REQUIREMENT: Look below for the line containing "The height and" and the line containing "Open the 《攀登者》 movie poster image"; repeat exactly those two lines and all lines between them, and nothing else.

DATASET ENTRIES:
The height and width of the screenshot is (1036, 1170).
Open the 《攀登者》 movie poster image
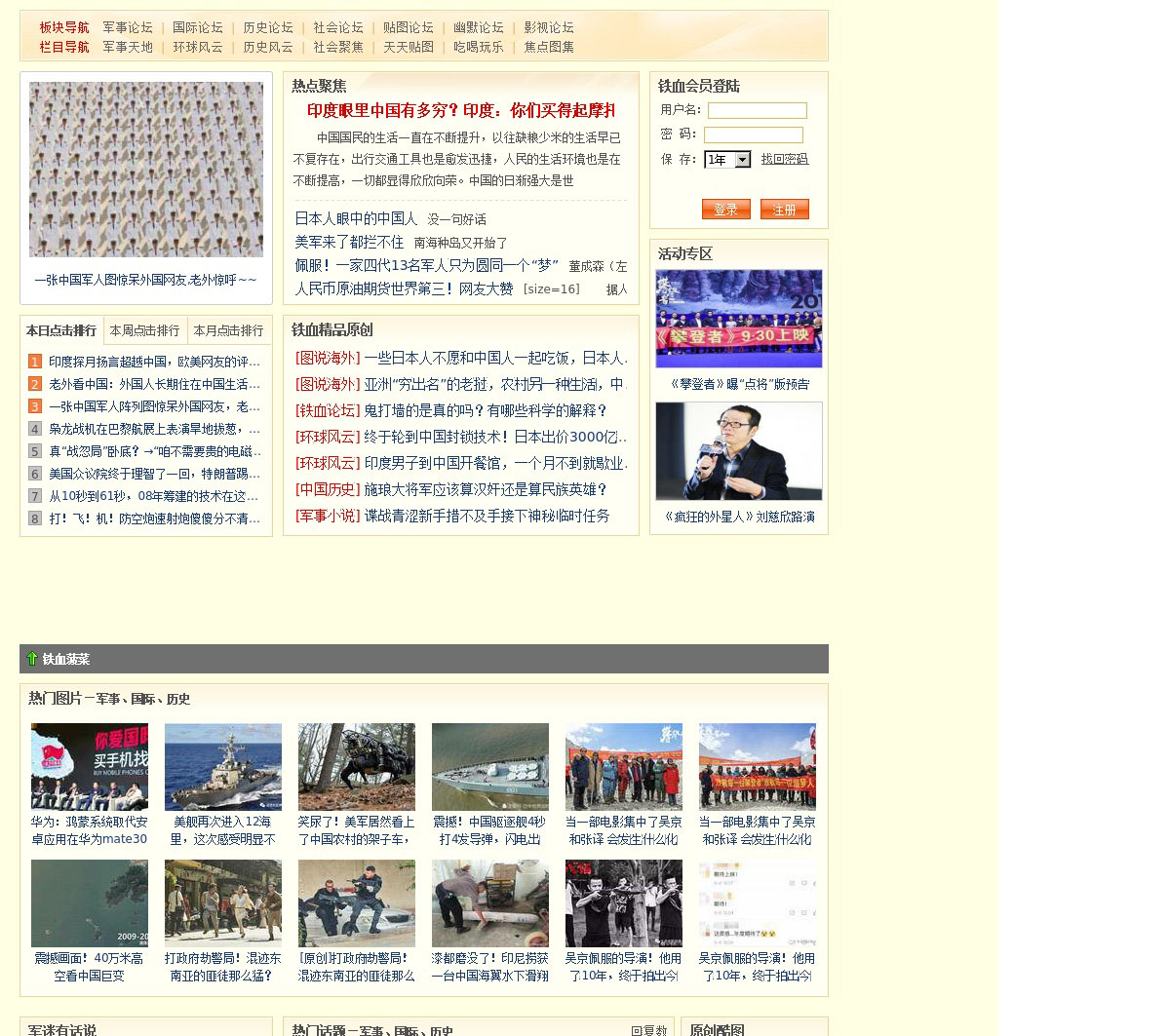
* * *
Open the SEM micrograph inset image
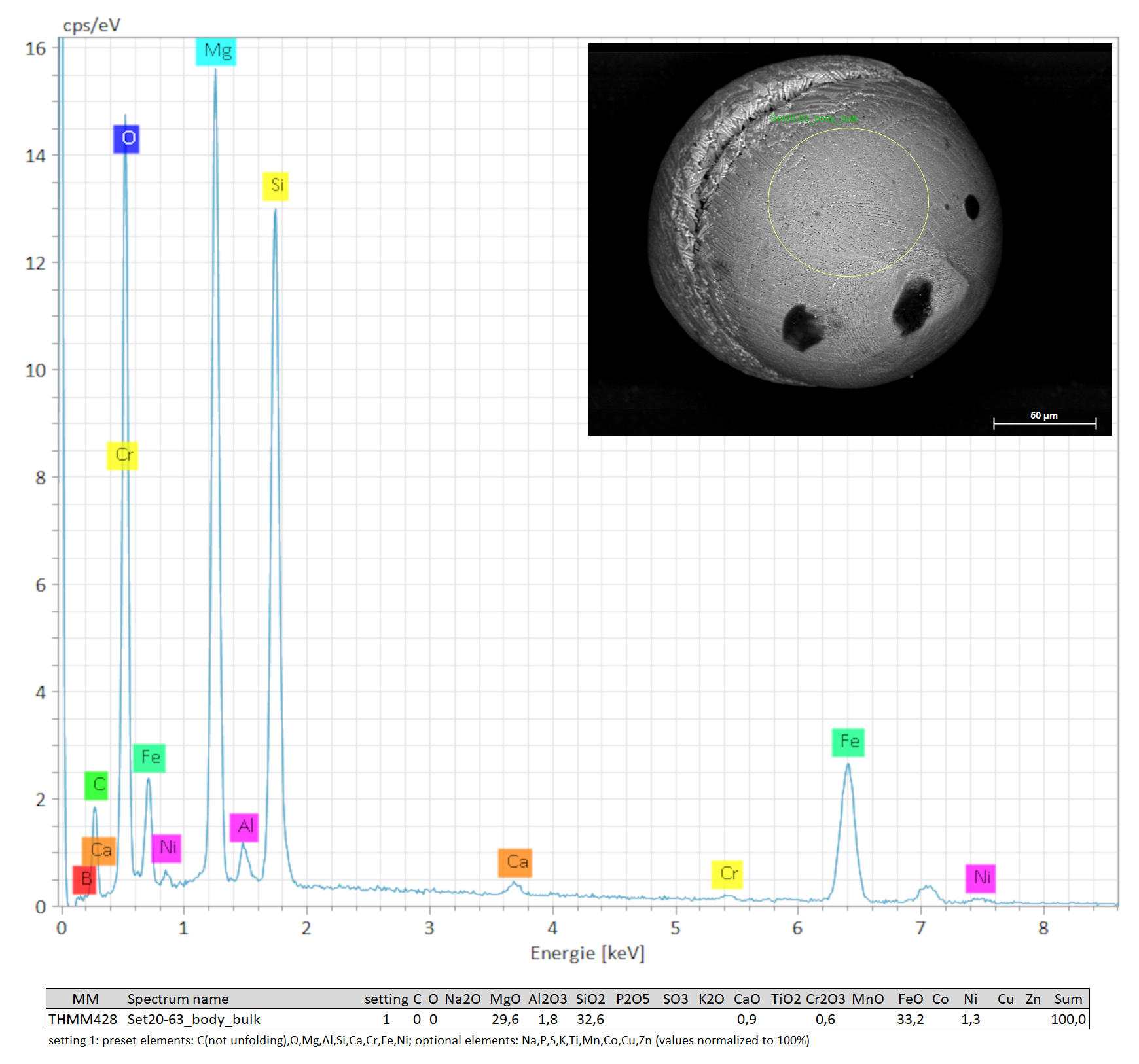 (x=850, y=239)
==
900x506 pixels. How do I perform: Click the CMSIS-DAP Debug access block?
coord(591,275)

ANSWER TO THE PROBLEM:
The height and width of the screenshot is (1036, 1170).
Open the 《攀登者》 movie poster image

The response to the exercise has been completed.